Part of Lee's signature style is to incorporate situationally pertinent stills and archival footage within his pieces, giving the observer a moment to pause and reflect upon where this story fits into society's broader whole. "Da 5 Bloods" opens with archival footage of Muhammad Ali explaining his reasons for being a conscientious objector alongside wartime frames seen as still and moving, all of it gut wrenching.

From there, Lee pays homage to the celebrated stories and technicians of cinema, as he does in all of his movies. However, "Da 5 Bloods" tosses aside subtlety to deliver specific shout-outs to the subgenre's icons. "Ride of the Valkyries" plays over a boat tour downriver that would otherwise seem languid, and this effect is less for the entertainment of the viewer than to place us in within the mindset of these men living some fantasy version of their glory days. In a related moment, albeit with a different feeling, they guffaw at the ridiculousness of "First Blood" and the "Missing in Action" movies. The direct citations have an affection to them while the odes are channeled into extraordinary moments for the actors, Lindo in particular.

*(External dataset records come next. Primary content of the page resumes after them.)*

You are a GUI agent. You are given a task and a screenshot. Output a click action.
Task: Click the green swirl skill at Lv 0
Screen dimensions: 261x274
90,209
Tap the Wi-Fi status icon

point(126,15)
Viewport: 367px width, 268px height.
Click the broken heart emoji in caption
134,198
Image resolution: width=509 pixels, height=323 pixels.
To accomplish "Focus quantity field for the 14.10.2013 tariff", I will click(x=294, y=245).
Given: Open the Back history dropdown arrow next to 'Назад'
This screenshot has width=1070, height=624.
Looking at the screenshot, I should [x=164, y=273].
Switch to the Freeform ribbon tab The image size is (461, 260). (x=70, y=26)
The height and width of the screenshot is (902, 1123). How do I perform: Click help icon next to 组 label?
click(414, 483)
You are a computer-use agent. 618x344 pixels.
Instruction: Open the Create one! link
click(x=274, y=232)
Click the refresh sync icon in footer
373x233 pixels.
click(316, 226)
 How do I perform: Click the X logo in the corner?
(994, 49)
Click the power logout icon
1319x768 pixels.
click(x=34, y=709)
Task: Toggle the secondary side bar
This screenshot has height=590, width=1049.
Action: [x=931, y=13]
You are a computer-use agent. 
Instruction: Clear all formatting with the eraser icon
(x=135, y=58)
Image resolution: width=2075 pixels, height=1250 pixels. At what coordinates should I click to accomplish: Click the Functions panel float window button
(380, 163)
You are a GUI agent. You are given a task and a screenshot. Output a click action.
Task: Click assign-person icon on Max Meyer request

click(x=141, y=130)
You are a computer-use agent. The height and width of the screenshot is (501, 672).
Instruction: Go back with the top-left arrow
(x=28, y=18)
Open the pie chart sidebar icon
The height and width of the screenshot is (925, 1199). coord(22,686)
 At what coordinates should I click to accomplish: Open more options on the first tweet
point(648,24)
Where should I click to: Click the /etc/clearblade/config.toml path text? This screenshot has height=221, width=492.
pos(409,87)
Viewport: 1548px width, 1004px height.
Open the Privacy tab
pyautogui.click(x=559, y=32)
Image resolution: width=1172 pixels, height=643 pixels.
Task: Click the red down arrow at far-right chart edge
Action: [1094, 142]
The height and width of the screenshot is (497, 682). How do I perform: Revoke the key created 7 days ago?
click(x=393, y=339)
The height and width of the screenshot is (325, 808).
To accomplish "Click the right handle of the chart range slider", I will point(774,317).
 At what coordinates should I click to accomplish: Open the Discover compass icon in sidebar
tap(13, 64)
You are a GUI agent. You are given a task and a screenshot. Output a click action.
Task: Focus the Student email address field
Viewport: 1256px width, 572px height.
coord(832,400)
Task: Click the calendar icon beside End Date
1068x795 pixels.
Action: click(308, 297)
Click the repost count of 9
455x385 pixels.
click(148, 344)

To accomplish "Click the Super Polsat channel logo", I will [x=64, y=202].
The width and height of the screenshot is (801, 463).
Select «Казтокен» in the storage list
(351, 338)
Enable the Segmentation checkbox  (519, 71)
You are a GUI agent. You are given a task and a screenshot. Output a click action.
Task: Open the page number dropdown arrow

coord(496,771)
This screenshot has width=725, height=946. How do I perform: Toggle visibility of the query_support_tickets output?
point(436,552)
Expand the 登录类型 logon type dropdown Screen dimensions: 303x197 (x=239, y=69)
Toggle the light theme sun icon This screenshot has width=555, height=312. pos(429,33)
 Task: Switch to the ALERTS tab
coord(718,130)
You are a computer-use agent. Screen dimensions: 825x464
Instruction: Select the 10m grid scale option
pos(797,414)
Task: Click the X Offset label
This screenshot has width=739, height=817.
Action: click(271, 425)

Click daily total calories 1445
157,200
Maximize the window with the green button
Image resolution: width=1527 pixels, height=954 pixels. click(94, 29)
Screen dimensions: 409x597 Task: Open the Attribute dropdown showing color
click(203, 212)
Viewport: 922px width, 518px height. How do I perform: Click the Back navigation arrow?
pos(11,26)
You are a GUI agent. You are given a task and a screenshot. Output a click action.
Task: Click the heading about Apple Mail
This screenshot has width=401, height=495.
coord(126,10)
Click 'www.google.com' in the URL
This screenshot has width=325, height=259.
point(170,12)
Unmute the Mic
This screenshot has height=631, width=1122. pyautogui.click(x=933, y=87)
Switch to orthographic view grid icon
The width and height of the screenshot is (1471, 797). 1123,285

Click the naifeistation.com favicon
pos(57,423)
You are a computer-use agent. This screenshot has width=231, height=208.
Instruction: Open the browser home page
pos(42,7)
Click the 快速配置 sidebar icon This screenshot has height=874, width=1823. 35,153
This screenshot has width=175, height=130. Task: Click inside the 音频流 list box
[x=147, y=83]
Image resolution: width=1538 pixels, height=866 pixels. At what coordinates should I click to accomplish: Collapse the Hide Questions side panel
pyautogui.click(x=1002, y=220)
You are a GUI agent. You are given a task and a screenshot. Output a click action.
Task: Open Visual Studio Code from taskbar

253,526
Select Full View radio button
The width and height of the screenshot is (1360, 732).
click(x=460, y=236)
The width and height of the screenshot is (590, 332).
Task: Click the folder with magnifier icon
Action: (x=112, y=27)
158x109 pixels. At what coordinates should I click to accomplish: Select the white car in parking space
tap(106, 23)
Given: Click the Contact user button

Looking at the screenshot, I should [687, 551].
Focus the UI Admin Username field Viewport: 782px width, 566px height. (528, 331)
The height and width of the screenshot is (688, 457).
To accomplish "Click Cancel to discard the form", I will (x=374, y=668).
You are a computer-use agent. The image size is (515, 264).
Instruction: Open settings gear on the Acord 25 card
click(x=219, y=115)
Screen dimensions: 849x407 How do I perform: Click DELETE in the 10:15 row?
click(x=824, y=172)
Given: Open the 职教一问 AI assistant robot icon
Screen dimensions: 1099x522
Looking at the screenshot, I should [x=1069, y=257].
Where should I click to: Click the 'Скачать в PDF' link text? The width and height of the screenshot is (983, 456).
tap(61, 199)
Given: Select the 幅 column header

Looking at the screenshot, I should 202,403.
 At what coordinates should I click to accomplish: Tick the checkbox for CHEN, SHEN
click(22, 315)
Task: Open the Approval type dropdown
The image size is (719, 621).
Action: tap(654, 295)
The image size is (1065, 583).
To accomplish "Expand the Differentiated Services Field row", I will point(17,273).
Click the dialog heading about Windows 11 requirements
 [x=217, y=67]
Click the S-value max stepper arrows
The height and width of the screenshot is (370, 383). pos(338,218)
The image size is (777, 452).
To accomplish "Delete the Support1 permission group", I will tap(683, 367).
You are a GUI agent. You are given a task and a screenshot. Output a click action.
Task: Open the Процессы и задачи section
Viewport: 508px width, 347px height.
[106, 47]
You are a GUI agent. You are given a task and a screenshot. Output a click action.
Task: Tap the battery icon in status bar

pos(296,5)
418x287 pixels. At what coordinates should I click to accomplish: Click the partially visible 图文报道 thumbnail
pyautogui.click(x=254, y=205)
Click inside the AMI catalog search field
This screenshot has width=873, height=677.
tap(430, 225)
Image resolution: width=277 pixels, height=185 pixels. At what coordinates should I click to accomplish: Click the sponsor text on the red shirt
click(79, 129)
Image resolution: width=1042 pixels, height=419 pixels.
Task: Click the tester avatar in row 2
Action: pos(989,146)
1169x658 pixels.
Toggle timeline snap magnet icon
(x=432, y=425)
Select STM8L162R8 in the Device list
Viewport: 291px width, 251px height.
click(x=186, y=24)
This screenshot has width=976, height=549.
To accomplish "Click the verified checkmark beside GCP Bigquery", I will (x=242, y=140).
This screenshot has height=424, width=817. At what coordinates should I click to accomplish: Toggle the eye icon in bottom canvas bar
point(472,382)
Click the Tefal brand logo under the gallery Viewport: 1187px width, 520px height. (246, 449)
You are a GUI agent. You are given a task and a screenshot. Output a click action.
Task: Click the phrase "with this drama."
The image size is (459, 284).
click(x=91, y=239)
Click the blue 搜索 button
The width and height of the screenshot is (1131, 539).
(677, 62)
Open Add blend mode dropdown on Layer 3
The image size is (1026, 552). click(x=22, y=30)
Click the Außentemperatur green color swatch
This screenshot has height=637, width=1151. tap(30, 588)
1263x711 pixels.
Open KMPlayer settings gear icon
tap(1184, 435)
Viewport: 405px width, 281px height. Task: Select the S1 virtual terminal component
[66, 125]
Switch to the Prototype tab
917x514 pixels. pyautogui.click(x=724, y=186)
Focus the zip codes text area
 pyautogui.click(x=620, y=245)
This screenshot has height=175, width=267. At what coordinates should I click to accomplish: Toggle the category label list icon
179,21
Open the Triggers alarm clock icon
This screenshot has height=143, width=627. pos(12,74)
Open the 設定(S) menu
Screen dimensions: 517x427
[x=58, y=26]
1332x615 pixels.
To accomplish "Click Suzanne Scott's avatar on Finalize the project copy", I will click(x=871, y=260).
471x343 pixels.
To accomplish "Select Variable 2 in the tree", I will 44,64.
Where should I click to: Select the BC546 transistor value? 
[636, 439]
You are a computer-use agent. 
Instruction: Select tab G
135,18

"Da 5 Bloods" is an ensemble piece that invites stellar performances from all of its principal actors. But Lindo's role is blessed with a level of complexity enabling him to take broad swings, each of them packing a wallop. None connect as hard as when Paul, a man thoroughly damaged by post-traumatic stress disorder and a red-hat wearing Trump supporter, must confront the ways by which he has failed his son David (Jonathan Majors) who surprises the band by showing up to lend assistance.

The entire premise is familiar to anyone who has read or seen the Humphrey Bogart film adaptation of "The Treasure of the Sierra Madre," trading the Mexican desert for the steamy, hot Southeast Asian jungle. But the script, which Lee and his co-writer Kevin Willmott adapted from a spec screenplay written by Danny Bilson and Paul De Meo, steps beyond plain adventure to slog through painful meditations on the extra burden Black American servicemen face in every war they fight.  

The somber fact that each generation's hope that their sacrifices in body and soul will purchase dignity and equality for their people receives special attention here – underscored in one poignant transition with a pause to gaze upon portraits of Crispus Attucks, the first American killed in the American Revolution.

The Vietnam setting and timeframe accentuates this bitter tension between rage and resignation. Lee refuses to allow language to serve as a barrier to seeing the Viet Cong as human beings, translating every Vietnamese utterance, in one case to devastating effect.

Anguish cuts to the quick in English, too, as when the Bloods hear about the assassination of Martin Luther King, Jr. it is from the English-speaking Vietnamese radio personality Hanoi Hannah (Veronica Ngo). She points out while Black people make up only 11% of the U.S. population, they comprise 32% of American troops in Vietnam. "Black GI," she inquires, "is it fair to serve more than the white Americans who sent you here?"

Lee might as well be posing that question to the audience about the fairness of a culture that glamourizes violent heroics over healing, even as he places his Black (anti-)heroes within the same structure.

"After you've been in a war, you understand it really never ends," a character observes. "Whether it's in your mind or in reality, it's just degrees." In the end, "Da 5 Bloods" lands with the question of whether war can ever truly cease and leaves it open-ended, offering only hope's power to enliven noble struggles as an answer. In doing so it muscles its place into the ranks of this genre's greatest works.

"Da 5 Bloods" is currently streaming on Netflix.